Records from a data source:

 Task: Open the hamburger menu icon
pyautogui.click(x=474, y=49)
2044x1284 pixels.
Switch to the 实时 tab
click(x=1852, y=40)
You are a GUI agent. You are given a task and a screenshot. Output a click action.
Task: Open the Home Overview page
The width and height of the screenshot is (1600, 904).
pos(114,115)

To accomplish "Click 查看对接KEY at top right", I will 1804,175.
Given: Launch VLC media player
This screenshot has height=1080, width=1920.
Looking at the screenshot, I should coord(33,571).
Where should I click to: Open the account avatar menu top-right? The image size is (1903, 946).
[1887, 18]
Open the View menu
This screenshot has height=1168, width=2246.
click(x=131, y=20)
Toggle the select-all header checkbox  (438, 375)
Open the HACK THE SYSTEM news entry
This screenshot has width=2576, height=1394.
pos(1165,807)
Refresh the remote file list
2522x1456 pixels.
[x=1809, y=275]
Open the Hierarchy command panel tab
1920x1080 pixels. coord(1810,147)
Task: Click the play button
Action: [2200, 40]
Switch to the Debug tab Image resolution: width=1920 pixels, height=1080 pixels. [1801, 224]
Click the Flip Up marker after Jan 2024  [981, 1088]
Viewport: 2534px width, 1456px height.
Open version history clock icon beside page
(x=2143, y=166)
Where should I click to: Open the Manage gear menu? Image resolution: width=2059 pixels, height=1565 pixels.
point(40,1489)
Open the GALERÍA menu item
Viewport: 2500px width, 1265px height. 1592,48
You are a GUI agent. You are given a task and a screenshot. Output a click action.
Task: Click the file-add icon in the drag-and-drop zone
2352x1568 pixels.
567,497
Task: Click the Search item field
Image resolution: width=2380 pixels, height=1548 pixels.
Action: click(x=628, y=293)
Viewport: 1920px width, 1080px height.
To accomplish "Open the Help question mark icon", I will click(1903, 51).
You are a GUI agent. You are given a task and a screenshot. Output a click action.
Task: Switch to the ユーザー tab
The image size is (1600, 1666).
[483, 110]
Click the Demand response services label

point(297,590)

Work item: Search the data above for the word "will". Copy each line it is in.

Task solution:
To accomplish "Click 查看对接KEY at top right", I will 1804,175.
To accomplish "Open the Help question mark icon", I will click(1903, 51).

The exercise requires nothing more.